Modest Mouse normally isn’t a band you’d play at a smoke sesh, let alone on 4/20, but this EP is something different.

Released between “We Were Dead Before the Ship Even Sank” and “Strangers to Ourselves,” this EP has produced some of Modest Mouse’s most notable recent songs like “Satellite Skin,” “Autumn Beds,” the instrumental jam “The Whale Song” and “King Rat,” whose music video was directed by the late Heath Ledger.

It’s almost ironic how good of a release this EP is, as its track listing is comprised of polished-up B-sides and outtakes by the band off their releases “Good News for People Who Love Bad News” and “We Were Dead Before the Ship Even Sank.” This release is good to start of your morning as it’s chill but packs enough punch to give you a nice start to your morning on a day such as 4/20.
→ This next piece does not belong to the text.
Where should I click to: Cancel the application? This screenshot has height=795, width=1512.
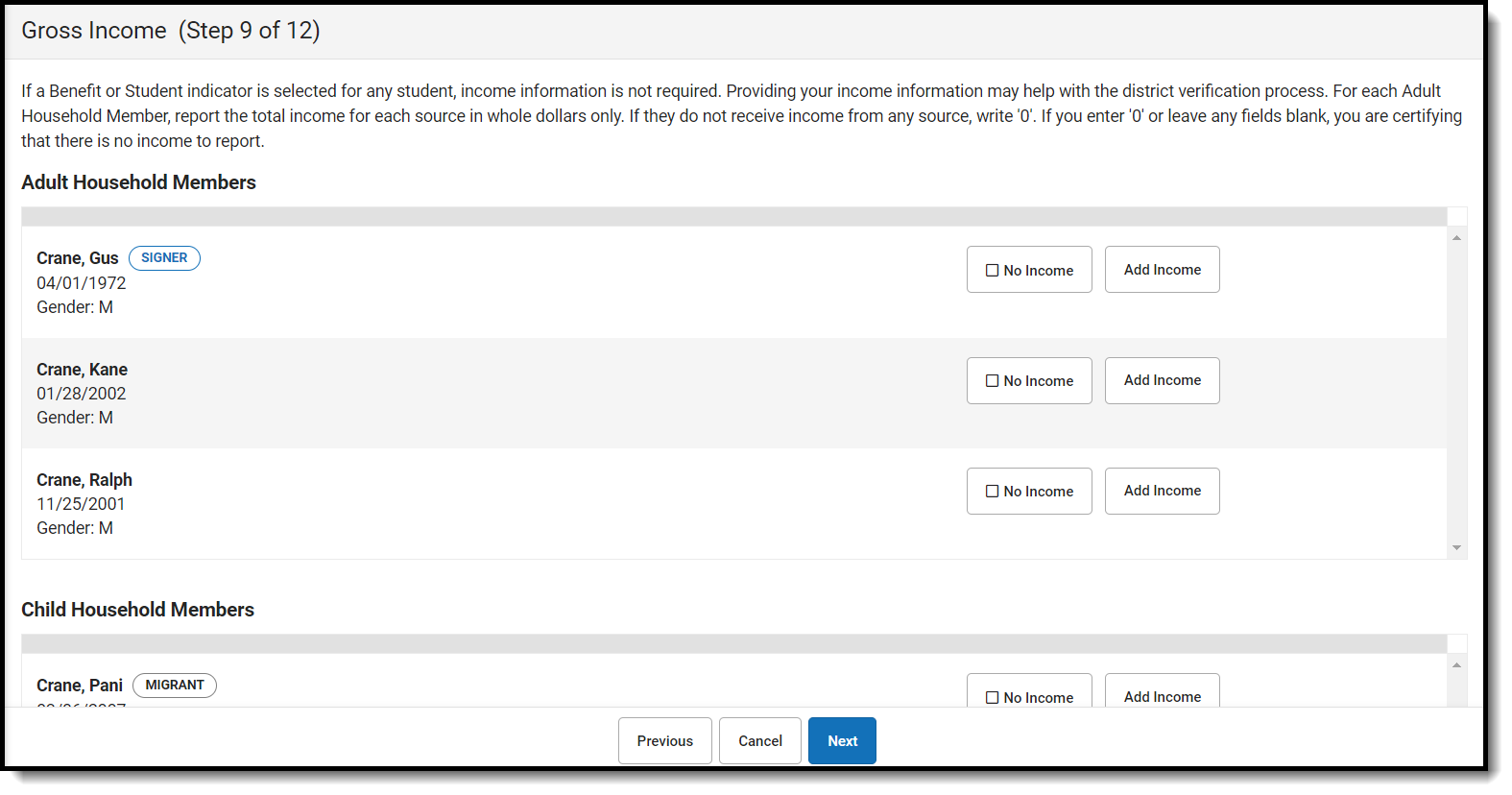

“Dr. Octagonocologyst” by Dr. Octagon

Throwing it back to the ‘90s, we approach the land of old school hip-hop. We have the album “Dr. Octagonocologyst,” one of the illustrative albums of underground and alternative hip-hop. This album isn’t the typical ‘90s hip-hop album that is chilled out or intense, it’s an album that is defined by Kool Keith’s (Dr. Octagon) flow. It’s tracks like “Earth People,” “Blue Flowers” and “Waiting List” that adds a whimsical and dark humor to the album while keeping chill beats and smooth verses. This album is good for a chill night in with your friends; you can never go wrong with old school hip-hop for a smoke sesh.

“The Grand Experiment” by The Neal Morse Band

Venturing in the world of progressive rock, we have the soaring album of “The Grand Experiment” by The Neal Morse Band. Progressive rock and weed go together like Cheech and Chong, each are good on their own, but their powers combined are things of legends.

“The Grand Experiment” is exactly that — an experiment. This album was written and arranged completely within a studio; there is no prior thought to these songs. Neal Morse just had his band meet and make songs. What resulted is an album that’s almost the epitome of progressive rock.

Complete with drum tracks provided by Dream Theaters’ ex-drummer Mike Portnoy, this album sends you on an epic psychedelic journey with tracks like “The Call,” “Agenda” and “New Jerusalem.” Listen to this album if you want to laugh yourself silly in awe of how awesome and over-the-top it is.

“De-Loused in the Comatorium” by The Mars Volta

Finally, we arrive at “De-Loused in the Comatorium,” the debut by legendary progressive rock band “The Mars Volta.” This album defined what progressive rock is in the 21st century, its complex beats, unique riffs, philosophical lyrics and spontaneous nature is what defines progressive rock in this day and age.

The Mars Volta has sadly disbanded in the past couple years, but their legacy and masterpiece that is “De-Loused” produced defining songs like “Inertiatic ESP,” “Roulette Dares” and “Cicatriz ESP.” The album is a drug in itself, and a beautiful one at that. Listen to this sober or stoned — it will take you on a journey.